Forget Her Name(9)
‘So who sent it to you?’ She frowns. ‘Your parents?’
‘No, impossible. They would never have done something like that. There was no note with it either. But there was . . . there was something inside it.’
‘What?’
Feeling sickened, I pull the plastic bag from my pocket and throw it across the table towards Louise.
‘That was inside the snow globe.’ I watch as Louise picks up the bag and stares at the contents. ‘I had to drain the globe to . . . to get it out.’
‘Is that . . . an eyeball?’
‘Yes.’
‘Jesus Christ.’
‘That’s why I wanted to see you today. Because I need you to check if that’s a human eye or an animal’s. If it’s even a real eyeball at all.’
‘Looks real enough to me.’ She studies it closely, frowning. ‘Though I’d say it’s too large to be human.’
‘But could you find out for sure?’
‘I can do that, yes.’
‘Thank you, I really appreciate it.’ I pause, guessing from her expression that some further explanation is needed. ‘I could have asked Dominic to check for me, of course. But I don’t want him to know the truth about Rachel.’
‘But why?’ She looks puzzled. ‘I mean, it’s none of my business. But the two of you are getting married soon, for God’s sake. I’m sure Dominic would understand.’
‘I’m not sure he would. It’s rather complicated, you see.’
‘Families are always complicated.’
‘Not like this.’
She studies me. ‘It can’t be that bad, surely?’
‘Confidentially?’
‘Of course.’
‘Rachel was my older sister,’ I say. ‘Older by just over one year. But she was also an evil bitch and I wasn’t sorry when she died.’
I can’t believe I’m admitting the truth at last. I’ve never discussed Rachel’s condition with anyone outside the family except a therapist when I was younger, and even he avoided using her name. As if it was unlucky. But now that I’ve started, I can’t seem to stop. Not until Louise understands.
‘I know that sounds awful,’ I continue breathlessly, avoiding her shocked stare. ‘But Rachel made my life a living hell from the moment I was born. She made my parents’ lives hell too. She was . . . Rachel was like the devil.’ My hands harden into fists, nails digging into my flesh. ‘Total, stone-cold evil.’
Louise is staring at me in astonishment.
‘You probably think I’m exaggerating. That it was just typical sibling rivalry between us. Tit for tat, some childish feud. But you’d be wrong. Completely, horribly wrong.’ My voice starts to shake. ‘The sort of things Rachel did would turn your stomach. I can barely bring myself to talk about it. I mean, she was sick. She must have been. No normal person would have done things like that.’
Louise takes my hand and squeezes it. ‘Bloody hell, you poor thing. Please, you don’t need to go on.’
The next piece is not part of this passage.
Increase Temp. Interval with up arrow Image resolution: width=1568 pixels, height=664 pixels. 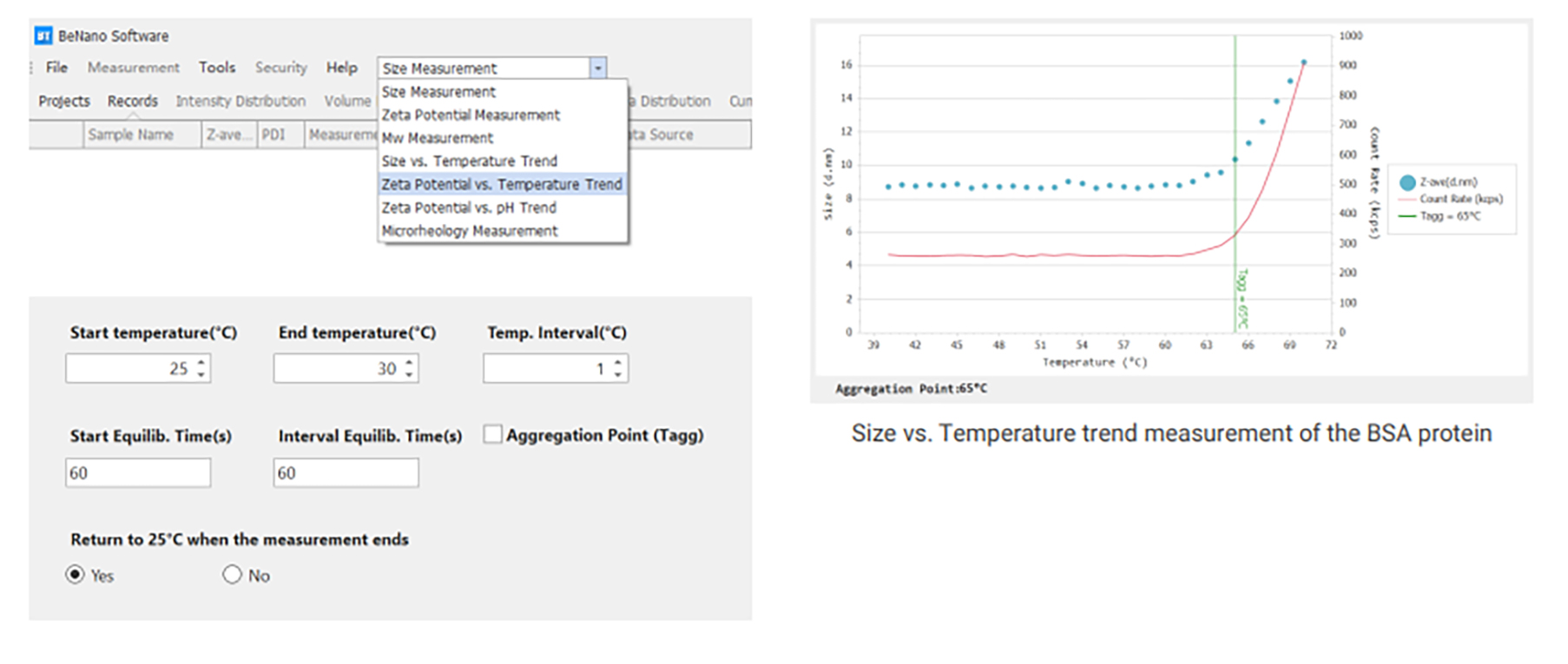618,363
‘No, I do. There’s . . . there’s more.’
She waits.
‘A few months before she died, Rachel trapped a stray cat in the shed. A young cat. More of a kitten, really. I wanted to run and tell our mum, but Rachel wouldn’t let me. She made me stand there and watch. Watch while she tortured the poor little thing until it died.’
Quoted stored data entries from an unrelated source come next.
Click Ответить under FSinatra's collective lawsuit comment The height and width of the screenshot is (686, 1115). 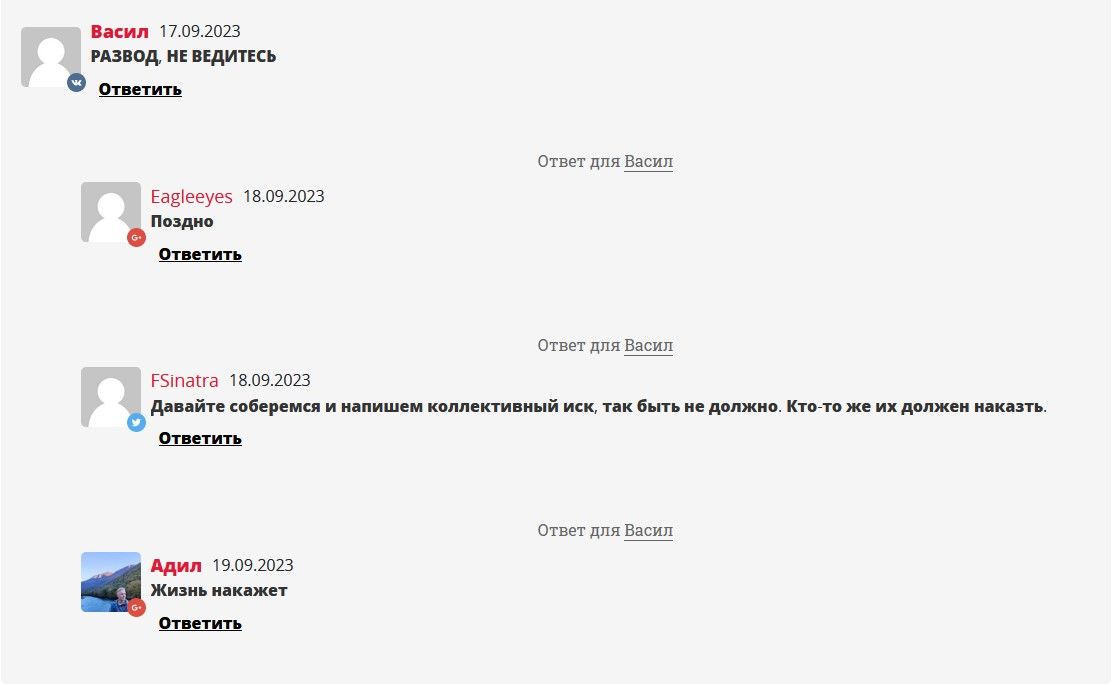point(200,439)
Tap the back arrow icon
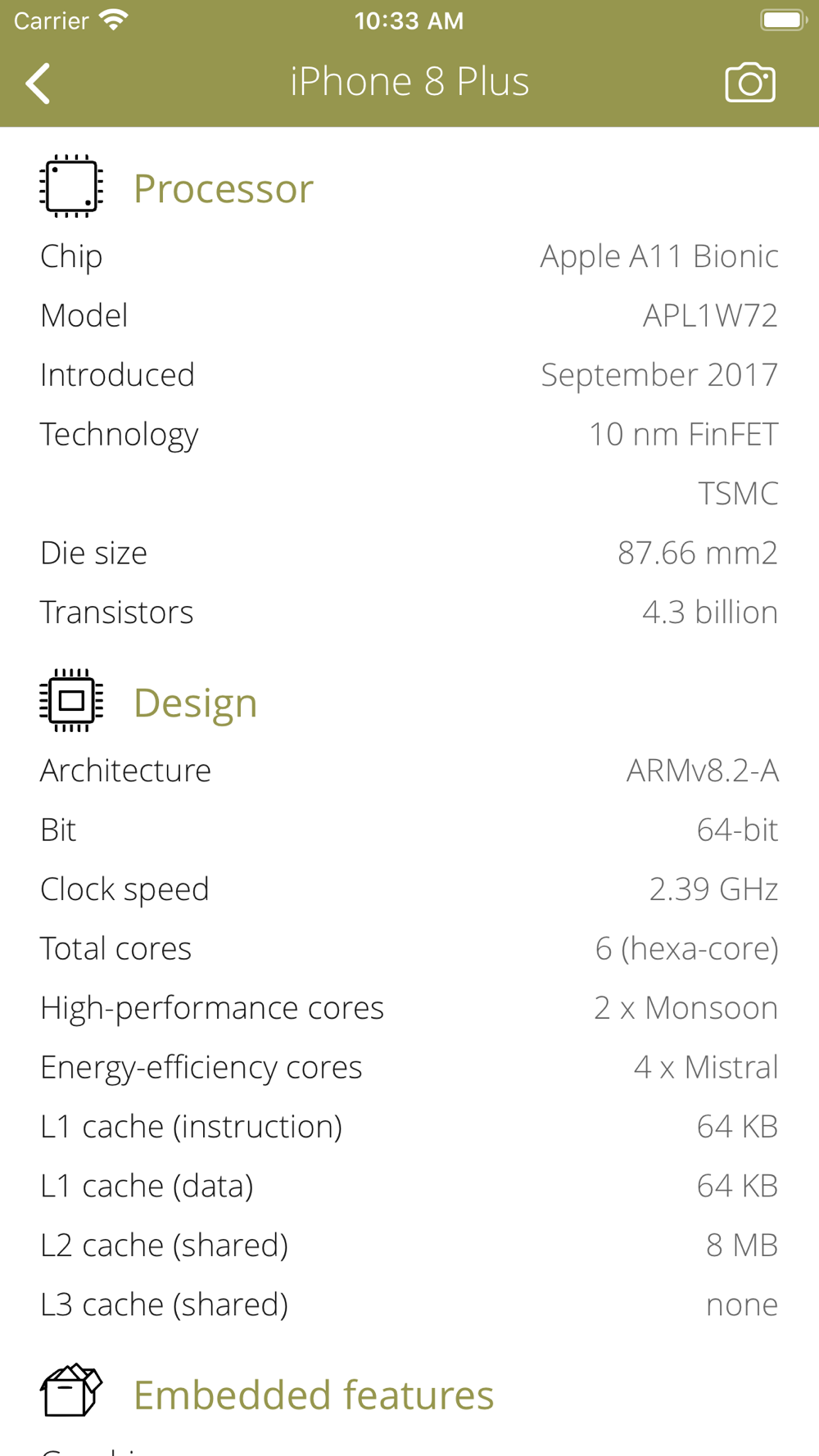819x1456 pixels. point(38,83)
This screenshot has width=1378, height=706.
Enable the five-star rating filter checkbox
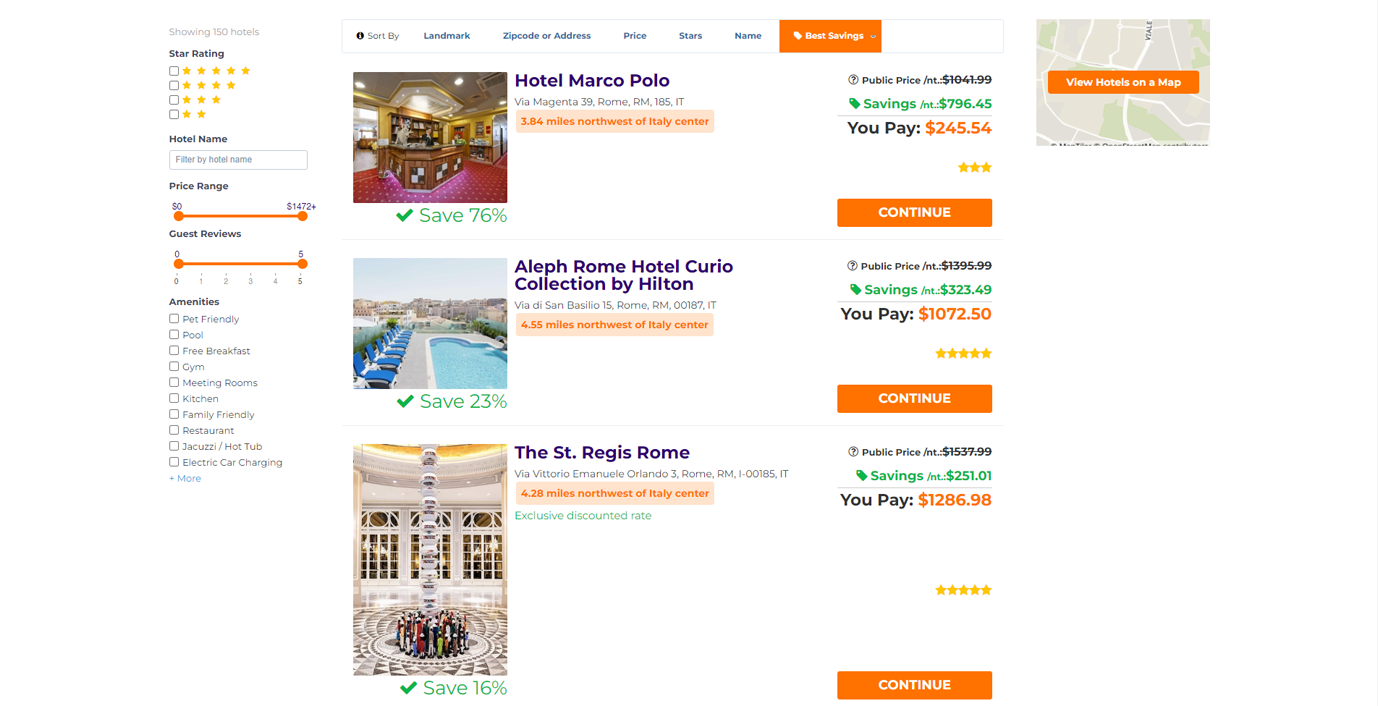174,71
Louise is shaking her head in horror. As a mental health specialist, she must have heard some nasty stories in her time. But this is particularly gruesome.
‘After it was dead, Rachel pulled its eyes out. It was so horrible. She slipped one into my water glass at bedtime. So when I went to take a drink . . .’
Louise puts a hand to her mouth, unable to speak.
I understand precisely how she is feeling, that creeping sense of horror, and decide not to finish the story. It speaks for itself anyway. Instead, I gesture to the bag containing the eyeball. ‘That,’ I tell her, ‘is pure Rachel. Only it can’t be Rachel who sent it to me. Because my sister is long dead.’
I meet Louise’s eyes deliberately. No more hiding. No more lying to myself.
‘And nobody’s happier about that than me.’
Chapter Six
After work on Tuesday I head for the bus stop opposite the food bank to begin the laborious trek across London to my parents’ house in Kensington. It’s been another difficult day and I’m dog-tired, my feet aching.
I’m also upset.
I know some of the people who come to the food bank are in terrible circumstances, but it still shakes me to learn exactly how they’re living, often hand to mouth, in appalling housing conditions. There was a woman today who couldn’t stop crying while I fetched her food. We had to stop while she took a breather. She was recently widowed and living out of a suitcase, with four young kids and only two damp rooms in a North London high-rise. One of her kids was a toddler, a girl who trailed round after her mum with a lost look in her eyes, constantly sucking her thumb.
Sharon had to take over in the end because I didn’t know how to deal with my own distress. The worst stories have a tendency to reduce me to misty-eyed sympathy, and then I’m next to useless, forgetting even the basics of my training.
Sharon came to see me afterwards, saying, ‘Don’t worry, love. You’ll get used to it.’